DESCRIPTION OF THE TASK:
From the passage on the perceptron grading model, copy word for word the part starting with "10.3 Also the" and going on through "a patentable contribution.".

10.2 The claimed perceptron model is a linear mathematical function mapping the input numerical vectors to output grades. Specific details are only claimed with regard to its training procedure, which is optimized to preserve the ranking of grades, as opposed to minimizing the absolute error in output grades (see point 1.4 above). The model is not based on technical considerations relating to the internal functioning of a computer (e.g. targeting specific hardware or satisfying certain computational requirements), and the preference ranking is chosen merely according to its educational purpose, which does not relate to any effects within the computer either.
10.3 Also the final step of using the perceptron to grade the scripts provides no effects within the computer.
11. In principle, the claimed training procedure might constitute a technical contribution to the state of the art (see e.g. G1/19, reasons 33). Taken alone, however, this is a mathematical method, so this contribution is in the - excluded - field of mathematical methods (see T 0702/20 and T 0755/18, catchwords) and is therefore not a patentable contribution.
12. Thus the Board cannot identify any technical problem solved be it at the input, or in generating the output grade output, or by execution of the claimed process.
Technical effect via "implied technical use"

INFORMATION PROVIDED:
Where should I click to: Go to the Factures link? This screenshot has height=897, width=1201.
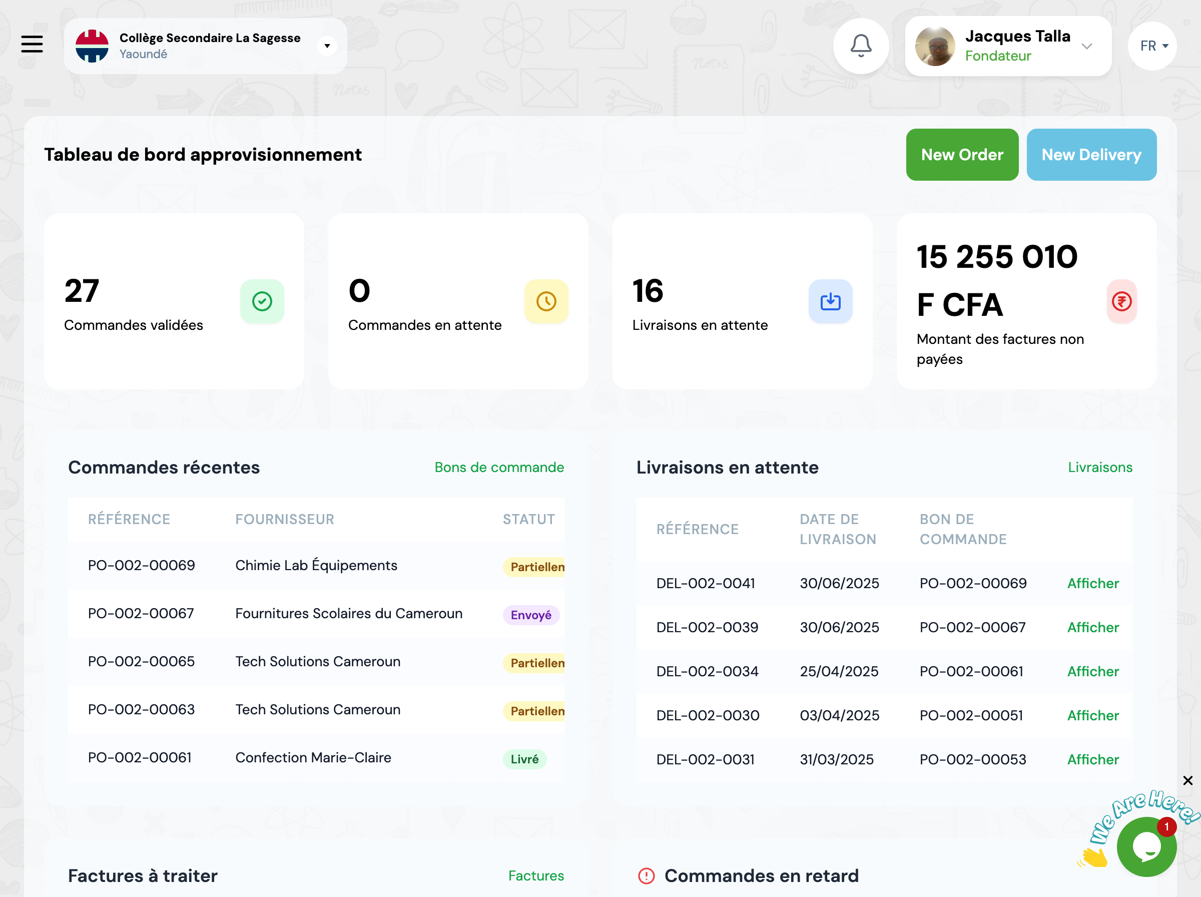(536, 875)
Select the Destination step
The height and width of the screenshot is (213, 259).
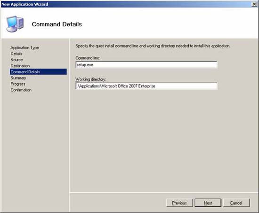(x=20, y=66)
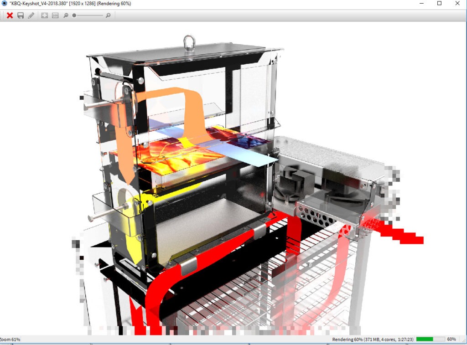Click the 60% completion label
467x345 pixels.
[451, 339]
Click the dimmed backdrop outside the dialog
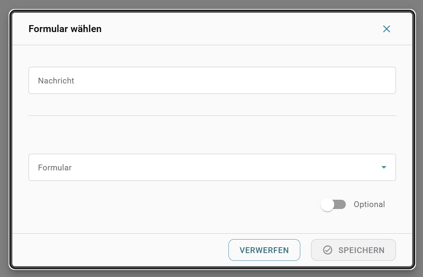This screenshot has width=423, height=277. (x=212, y=4)
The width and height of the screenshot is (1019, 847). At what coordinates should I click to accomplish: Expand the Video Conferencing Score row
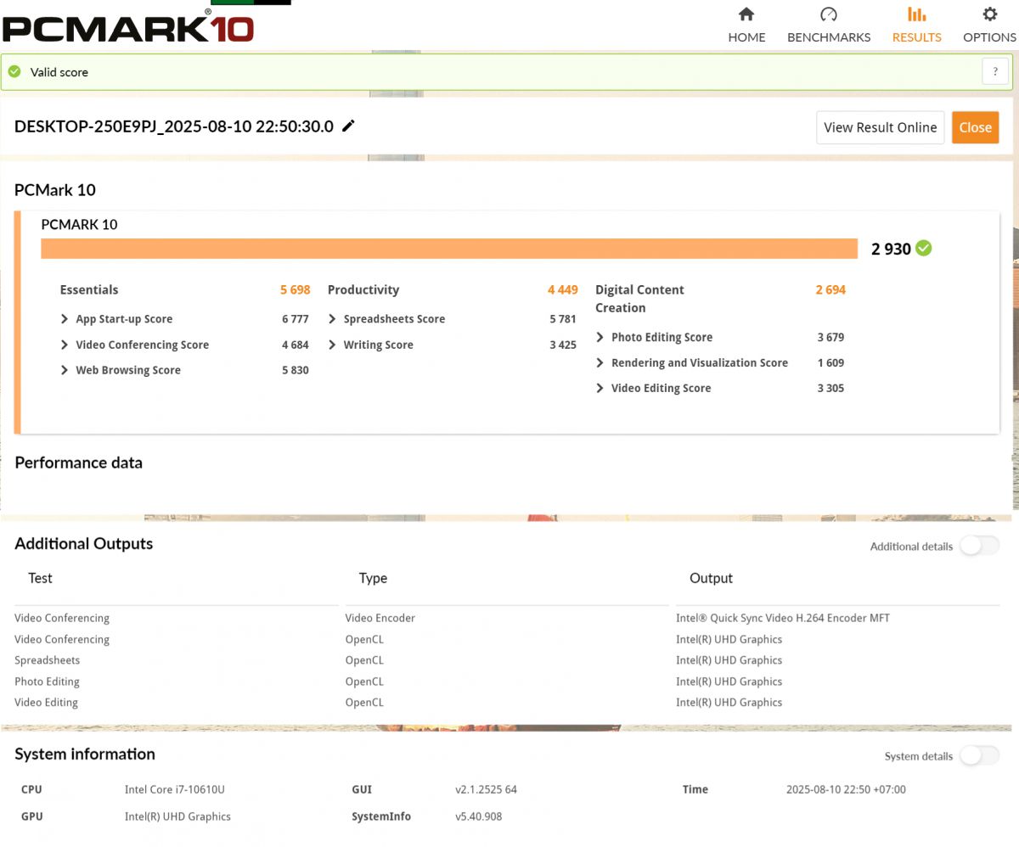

COMPLETED TASK:
10.3 Also the final step of using the perceptron to grade the scripts provides no effects within the computer.
11. In principle, the claimed training procedure might constitute a technical contribution to the state of the art (see e.g. G1/19, reasons 33). Taken alone, however, this is a mathematical method, so this contribution is in the - excluded - field of mathematical methods (see T 0702/20 and T 0755/18, catchwords) and is therefore not a patentable contribution.